Tufts lacrosse reached a program milestone on Tuesday night when midfielder Jack Regnery was selected 20th overall in the 2026 Premier Lacrosse League College Draft — the highest draft position achieved by any Tufts lacrosse player in the program's modern history.
Regnery's selection underscores a continuing theme inside the PLL's modern era: Division III prospects with elite athletic profiles are no longer automatically filtered out of the first two rounds. The league's aggressive scouting of non-Division I talent over recent drafts has produced multiple rotation-quality players, and Regnery's collegiate résumé — which combined high efficiency with standout special-teams utility — pushed him decisively into that tier.
As a senior at Tufts, Regnery posted numbers that compared favorably to upper-half Division I midfielders across both offensive and defensive ends. He also carried the Jumbos through multiple high-leverage NESCAC postseason contests, reinforcing a profile the PLL's front offices have repeatedly prioritised: a player who elevates when the tournament environment tightens.
Tufts head coach Casey D'Annolfo, who coached Regnery through his four-year development curve, has built the Jumbos into one of the most consistent Division III programs in the country. The school's ability to now produce a 20th-overall PLL selection is likely to accelerate recruiting conversations within Tufts' existing pipeline of New England academies and Mid-Atlantic preparatory schools — schools that have, in other sports, historically seen prospects funnel to Division I for professional exposure reasons.

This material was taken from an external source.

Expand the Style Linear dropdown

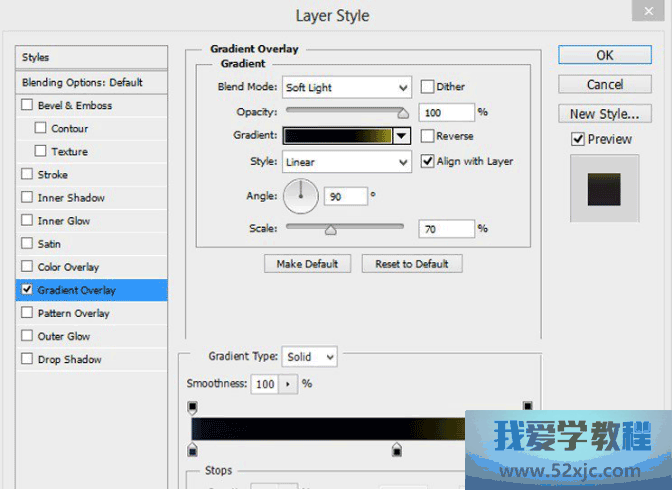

The Jumbos have reached the NCAA Division III Tournament in multiple recent years and routinely finish in the NESCAC's upper division. Regnery's draft moment will, for prospective recruits weighing Division I vs. Division III offers, serve as live proof that a PLL draft slot is reachable through the Tufts pathway.
At the PLL level, the franchise that selected Regnery will be betting on his physicality in groundball contests and his ability to contribute in transition as a secondary midfield option. Roster construction at the 20th-overall position typically involves bench contributors with clear paths to special-teams and depth-unit minutes. For Regnery, the task now is converting preseason reps into a guaranteed roster spot.
Across the 2026 PLL Draft class, the first round was dominated by ACC and Big Ten talent — nine selections apiece between the two Division I conferences. Patriot League programs, led by Army West Point's Evan Plunkett at fourth overall, were the next-most represented. Regnery's selection in the second round of the draft punctuates a class in which mid-major and Division III prospects delivered a combined depth that the PLL's expanded rosters have been able to absorb.
The Jumbos' immediate focus now turns back to the 2026 NCAA Division III Tournament, where Tufts remain in contention for a deep run. For Regnery specifically, the draft moment arrived midway through a senior campaign that still has meaningful games left to play, and he has publicly stated his attention will remain on Tufts' season until it concludes.
The broader implication for Tufts is harder to measure but no less real. Division III programs have historically punched above their weight in producing coaches and collegiate contributors; increasingly, they are also producing PLL draftees. Regnery's 20th-overall selection pushes that trajectory another rung higher. The next highly-rated Tufts recruit to pick a college, and every one after, will now weigh that pathway with a concrete example to reference. Program-building in 2026 college lacrosse rarely gets a more tangible data point than that.